ARS, depositata la mozione di sfiducia a Schifani

Le opposizioni all’Assemblea regionale siciliana hanno depositato la mozione di sfiducia nei confronti del presidente della Regione, Renato Schifani, chiedendo che il testo venga portato in Aula il prima possibile.

Il documento ripercorre un quadro politico che i firmatari definiscono ormai compromesso, segnato da una lunga serie di inchieste dell’autorità giudiziaria che negli ultimi mesi hanno coinvolto esponenti della maggioranza, membri del governo regionale e figure ai vertici della sanità e degli enti collegati. Un susseguirsi di vicende che, secondo l’opposizione, avrebbe generato sconcerto e indignazione nell’opinione pubblica.

Nel testo si contesta anche la gestione dei rapporti all’interno della maggioranza, giudicata frammentata e attraversata da fratture evidenziate dalle ripetute bocciature di iniziative legislative del governo. Schifani, secondo le opposizioni, avrebbe attribuito tali difficoltà ai deputati dell’Assemblea, senza esercitare una reale funzione di coordinamento politico della coalizione, e avrebbe privilegiato rapporti interni con alcune componenti, in particolare Democrazia Cristiana e Lega.

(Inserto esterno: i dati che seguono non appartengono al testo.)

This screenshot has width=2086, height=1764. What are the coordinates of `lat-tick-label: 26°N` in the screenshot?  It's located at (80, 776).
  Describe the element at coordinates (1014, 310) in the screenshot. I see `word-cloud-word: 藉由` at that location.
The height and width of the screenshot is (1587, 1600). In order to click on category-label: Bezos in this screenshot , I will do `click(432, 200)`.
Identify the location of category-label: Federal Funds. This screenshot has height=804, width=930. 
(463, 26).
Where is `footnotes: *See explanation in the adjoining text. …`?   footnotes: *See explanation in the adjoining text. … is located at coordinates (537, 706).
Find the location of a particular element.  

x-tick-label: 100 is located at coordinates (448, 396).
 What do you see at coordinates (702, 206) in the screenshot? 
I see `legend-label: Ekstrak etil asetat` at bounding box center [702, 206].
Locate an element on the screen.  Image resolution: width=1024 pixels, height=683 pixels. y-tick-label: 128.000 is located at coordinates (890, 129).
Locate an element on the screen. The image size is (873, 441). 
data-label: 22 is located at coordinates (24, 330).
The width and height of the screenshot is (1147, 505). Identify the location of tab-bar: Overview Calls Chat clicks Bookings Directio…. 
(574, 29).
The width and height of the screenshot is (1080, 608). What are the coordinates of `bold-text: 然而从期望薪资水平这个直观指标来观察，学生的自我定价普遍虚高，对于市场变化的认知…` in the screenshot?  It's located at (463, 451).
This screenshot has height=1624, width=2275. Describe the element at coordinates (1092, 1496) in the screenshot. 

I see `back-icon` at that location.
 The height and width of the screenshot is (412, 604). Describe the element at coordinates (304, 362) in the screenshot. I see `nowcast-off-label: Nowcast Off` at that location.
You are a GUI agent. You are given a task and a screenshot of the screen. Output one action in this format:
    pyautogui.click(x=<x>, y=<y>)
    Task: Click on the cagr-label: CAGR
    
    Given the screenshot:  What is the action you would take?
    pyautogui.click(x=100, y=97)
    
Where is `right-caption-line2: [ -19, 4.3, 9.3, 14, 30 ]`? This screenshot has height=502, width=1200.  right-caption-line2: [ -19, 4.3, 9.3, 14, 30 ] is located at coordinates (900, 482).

A questo si aggiunge il reintegro dell’assessore Luca Sammartino dopo la sospensione cautelare, episodio citato come simbolo di una gestione ritenuta poco coerente. La parte più corposa della mozione riguarda la sanità regionale, descritta come un settore attraversato da episodi corruttivi, anomalie negli appalti, carenze nei sistemi di controllo e una diffusa opacità amministrativa.

Le opposizioni richiamano i pronto soccorso in perenne emergenza, le liste d’attesa fuori controllo, la scarsa vigilanza sui direttori generali nominati dal presidente, i ritardi nell’attuazione dei livelli essenziali di assistenza e i gravi disservizi, come quelli emersi nel caso dei referti istologici dell’Asp di Trapani. Secondo il documento, l’azione del governo sarebbe stata spesso tardiva, dettata dagli scandali più che dalla programmazione, e caratterizzata da una generale mancanza di conoscenza delle reali condizioni del sistema.

Nel quadro politico più ampio, la recente indagine che coinvolge l’ex presidente Totò Cuffaro è indicata come un ulteriore elemento di tensione, aggravato dalla decisione di revocare gli assessori espressi dalla Dc senza avviare verifiche sui dirigenti nominati dallo stesso partito nelle strutture sanitarie e negli enti regionali. Una scelta che, secondo i firmatari, avrebbe prodotto una disparità di trattamento e ampliato la percezione di incoerenza nell’azione del governo.

Secondo la mozione, l’insieme di questi fatti avrebbe compromesso in modo irreversibile il rapporto fiduciario tra il presidente della Regione e l’Assemblea, generando un danno politico e istituzionale ritenuto ormai non più recuperabile. Per questo l’opposizione chiama l’Ars a esprimersi formalmente sulla sfiducia a Renato Schifani, aprendo la strada a una fase politica che potrebbe cambiare gli equilibri di Palazzo d’Orléans. Adesso la discussione passa al calendario d’Aula: le opposizioni vogliono accelerare, convinte che il confronto non possa più essere rinviato.